Special Characters Attack: Toward Scalable Training Data Extraction From Large Language Models
Bai, Yang, Pei, Ge, Gu, Jindong, Yang, Yong, Ma, Xingjun
Large language models (LLMs) have achieved remarkable performance on a wide range of tasks. However, recent studies have shown that LLMs can memorize training data and simple repeated tokens can trick the model to leak the data. In this paper, we take a step further and show that certain special characters or their combinations with English letters are stronger memory triggers, leading to more severe data leakage.

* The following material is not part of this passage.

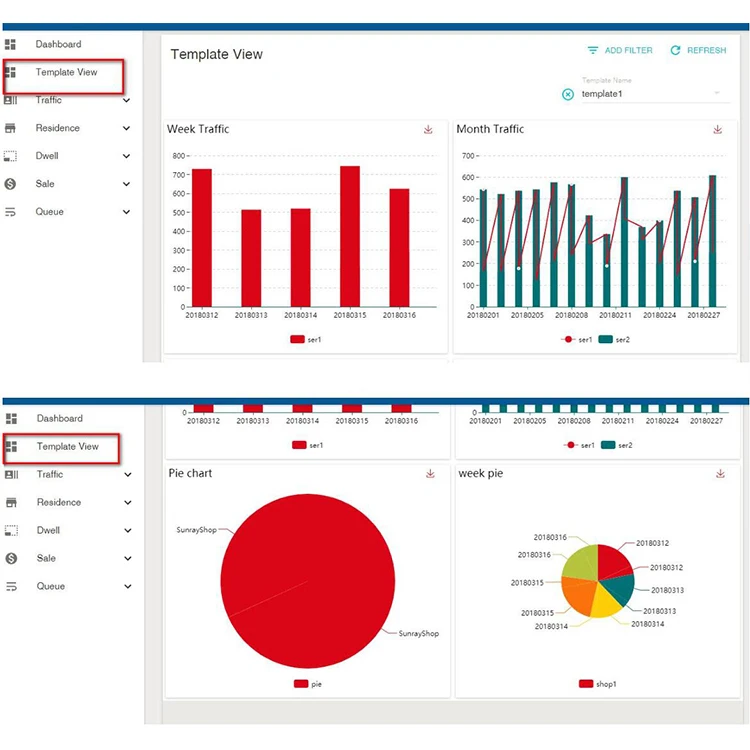Toggle ser1 legend in Week Traffic chart
750x750 pixels.
(x=306, y=339)
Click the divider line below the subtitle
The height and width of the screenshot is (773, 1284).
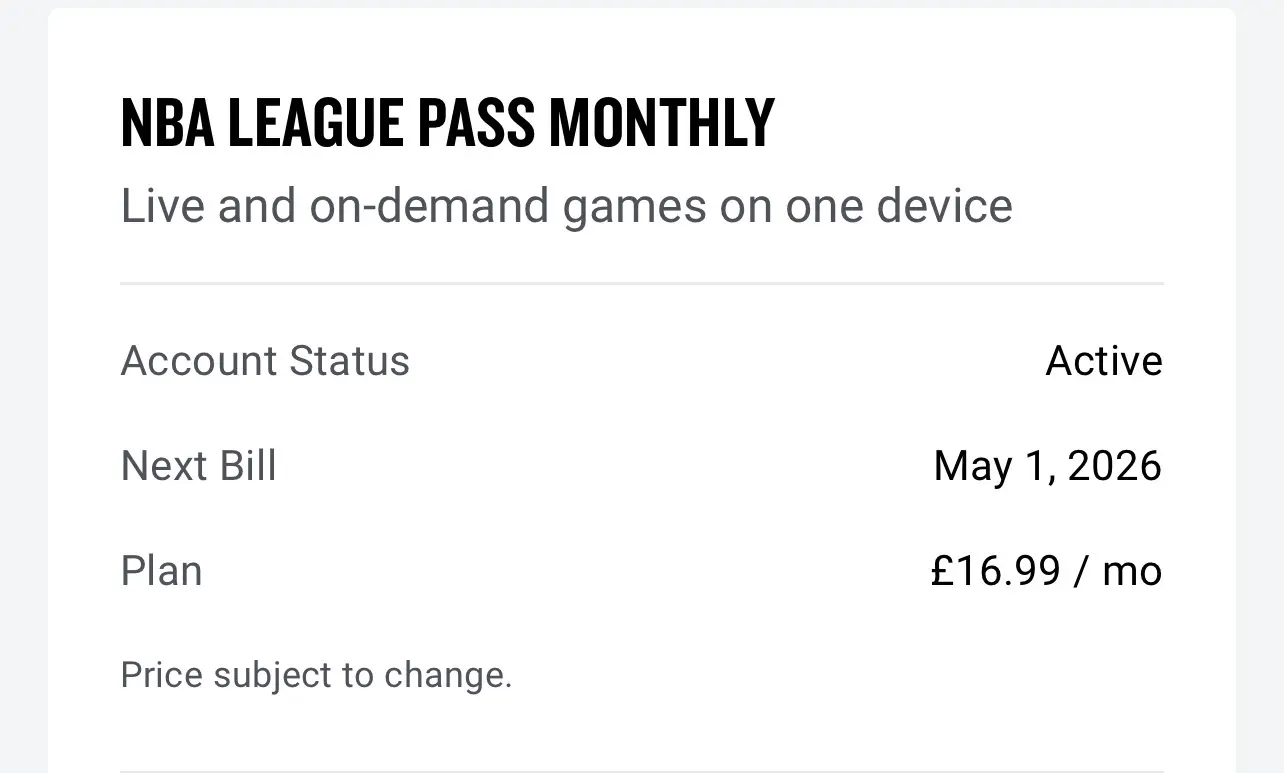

The intuition is that, since LLMs are trained with massive data that contains a substantial amount of special characters (e.g. structural symbols {, } of JSON files, and @, # in emails and online posts), the model may memorize the co-occurrence between these special characters and the raw texts. This motivates us to propose a simple but effective Special Characters Attack (SCA) to induce training data leakage. Our experiments verify the high effectiveness of SCA against state-of-the-art LLMs: they can leak diverse training data, such as code corpus, web pages, and personally identifiable information, and sometimes generate non-stop outputs as a byproduct. We further show that the composition of the training data corpus can be revealed by inspecting the leaked data -- one crucial piece of information for pre-training high-performance LLMs. Our work can help understand the sensitivity of LLMs to special characters and identify potential areas for improvement.